Receita Federal define reconhecimento de receitas em SaaS
Receita Federal define reconhecimento de receitas em SaaS ao publicar, em 11 de fevereiro de 2026, a Solução de Consulta nº 15, que detalha como empresas devem registrar receitas de contratos de longo prazo firmados com a administração pública.
Regime de competência é obrigatório
O entendimento da Receita Federal estabelece que, para fins de IRPJ, CSLL, Cofins e PIS/Pasep, a receita proveniente de software como serviço (SaaS) e de serviços correlatos deve respeitar o regime de competência. Dessa forma, o reconhecimento contábil e fiscal ocorrerá somente na proporção em que as obrigações contratuais forem executadas, independentemente da emissão da nota fiscal ou da data do pagamento.

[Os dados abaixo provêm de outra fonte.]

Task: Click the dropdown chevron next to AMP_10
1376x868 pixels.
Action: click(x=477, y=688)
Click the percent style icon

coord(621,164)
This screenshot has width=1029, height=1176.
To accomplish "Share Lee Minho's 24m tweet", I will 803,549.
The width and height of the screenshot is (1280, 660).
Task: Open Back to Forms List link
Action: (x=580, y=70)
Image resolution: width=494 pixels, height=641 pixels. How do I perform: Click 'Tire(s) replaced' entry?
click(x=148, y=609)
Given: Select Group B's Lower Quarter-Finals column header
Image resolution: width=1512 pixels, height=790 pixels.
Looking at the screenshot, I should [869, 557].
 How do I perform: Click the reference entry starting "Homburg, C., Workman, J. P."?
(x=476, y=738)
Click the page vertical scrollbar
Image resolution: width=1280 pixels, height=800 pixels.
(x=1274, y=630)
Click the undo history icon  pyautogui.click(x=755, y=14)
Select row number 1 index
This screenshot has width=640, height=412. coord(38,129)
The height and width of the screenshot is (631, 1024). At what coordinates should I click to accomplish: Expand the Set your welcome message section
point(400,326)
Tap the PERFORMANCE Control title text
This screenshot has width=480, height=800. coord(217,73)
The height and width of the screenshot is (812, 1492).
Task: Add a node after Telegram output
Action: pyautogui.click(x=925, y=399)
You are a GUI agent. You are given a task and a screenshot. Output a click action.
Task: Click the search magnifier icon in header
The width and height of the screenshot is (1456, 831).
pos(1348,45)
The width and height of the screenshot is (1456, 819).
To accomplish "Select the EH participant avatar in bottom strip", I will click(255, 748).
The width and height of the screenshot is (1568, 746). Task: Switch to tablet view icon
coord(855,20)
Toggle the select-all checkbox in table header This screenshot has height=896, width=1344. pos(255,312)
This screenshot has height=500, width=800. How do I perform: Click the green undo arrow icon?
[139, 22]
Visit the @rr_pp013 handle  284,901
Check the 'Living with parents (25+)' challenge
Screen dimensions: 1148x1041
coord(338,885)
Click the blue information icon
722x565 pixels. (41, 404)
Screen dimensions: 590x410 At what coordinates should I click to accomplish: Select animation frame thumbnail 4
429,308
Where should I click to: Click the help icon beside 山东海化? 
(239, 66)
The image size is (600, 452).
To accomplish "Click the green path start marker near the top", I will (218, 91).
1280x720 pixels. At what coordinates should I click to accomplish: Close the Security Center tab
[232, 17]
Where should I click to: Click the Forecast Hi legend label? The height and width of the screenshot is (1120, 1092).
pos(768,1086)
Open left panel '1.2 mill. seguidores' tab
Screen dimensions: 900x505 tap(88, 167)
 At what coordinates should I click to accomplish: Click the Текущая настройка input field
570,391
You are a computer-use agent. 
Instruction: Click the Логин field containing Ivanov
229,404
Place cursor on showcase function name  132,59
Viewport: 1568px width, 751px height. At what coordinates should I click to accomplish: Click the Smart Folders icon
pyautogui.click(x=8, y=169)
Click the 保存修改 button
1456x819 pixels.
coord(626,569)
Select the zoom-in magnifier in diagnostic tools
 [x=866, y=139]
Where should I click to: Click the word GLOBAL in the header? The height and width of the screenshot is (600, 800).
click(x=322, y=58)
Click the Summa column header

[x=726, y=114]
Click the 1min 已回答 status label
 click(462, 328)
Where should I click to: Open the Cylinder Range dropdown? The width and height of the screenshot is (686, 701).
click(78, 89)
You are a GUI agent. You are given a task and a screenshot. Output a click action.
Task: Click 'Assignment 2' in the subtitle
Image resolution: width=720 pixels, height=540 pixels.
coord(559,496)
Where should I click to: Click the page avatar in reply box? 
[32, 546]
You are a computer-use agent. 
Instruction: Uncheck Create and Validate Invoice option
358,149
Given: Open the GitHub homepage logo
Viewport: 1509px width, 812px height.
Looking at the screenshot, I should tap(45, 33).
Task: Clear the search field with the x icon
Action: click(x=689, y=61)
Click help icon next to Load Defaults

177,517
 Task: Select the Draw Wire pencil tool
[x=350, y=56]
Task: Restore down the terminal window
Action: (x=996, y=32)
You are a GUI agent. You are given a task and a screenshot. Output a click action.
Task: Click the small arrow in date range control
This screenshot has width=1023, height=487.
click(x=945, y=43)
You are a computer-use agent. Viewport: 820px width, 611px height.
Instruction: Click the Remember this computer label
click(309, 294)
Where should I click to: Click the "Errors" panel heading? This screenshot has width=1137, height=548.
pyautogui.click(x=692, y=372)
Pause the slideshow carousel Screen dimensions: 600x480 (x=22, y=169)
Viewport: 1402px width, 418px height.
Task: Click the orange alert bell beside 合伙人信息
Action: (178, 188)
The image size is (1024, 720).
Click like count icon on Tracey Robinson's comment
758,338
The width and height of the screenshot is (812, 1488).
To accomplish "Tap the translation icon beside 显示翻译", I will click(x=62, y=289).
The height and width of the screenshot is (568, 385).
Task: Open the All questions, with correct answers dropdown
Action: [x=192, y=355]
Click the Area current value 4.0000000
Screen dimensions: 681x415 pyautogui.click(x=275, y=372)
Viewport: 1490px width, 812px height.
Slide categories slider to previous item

Mesmo em casos de pagamentos antecipados, a empresa não pode antecipar o reconhecimento integral da receita. A orientação vale também para contratos que envolvem licenciamento ou cessão de uso de software, reforçando que o fluxo financeiro não altera o momento do fato gerador tributário.
Impacto nos principais tributos
Segundo a Solução de Consulta nº 15, as receitas de contratos SaaS sujeitam-se à incidência de IRPJ e CSLL conforme o avanço da prestação do serviço. Para PIS e Cofins, quando a empresa estiver no lucro real, essas mesmas receitas passam a integrar o regime não cumulativo.
A Receita Federal destacou que a adoção do lucro real em substituição ao lucro presumido não muda o critério de reconhecimento: permanece obrigatório acompanhar o progresso do serviço. Dessa forma, a medida busca alinhar práticas contábeis e fiscais, evitando distorções que surjam da apropriação antecipada ou tardia dos valores.
Ajustes necessários nas empresas de tecnologia
Com a orientação, companhias que oferecem soluções em nuvem ou serviços digitais contínuos precisarão revisar contratos, cronogramas de execução e sistemas internos para garantir a correta mensuração das receitas. A apropriação indevida pode gerar autuações e inconsistências nas demonstrações financeiras.
A Receita Federal ressalta que o posicionamento segue a tendência de harmonizar normas contábeis e fiscais em meio ao avanço da digitalização da economia e às discussões sobre a Reforma Tributária.
Em resumo, o Fisco determina que a receita de contratos SaaS com a administração pública seja registrada conforme a entrega efetiva do serviço, reforçando o regime de competência e trazendo maior clareza às empresas de tecnologia.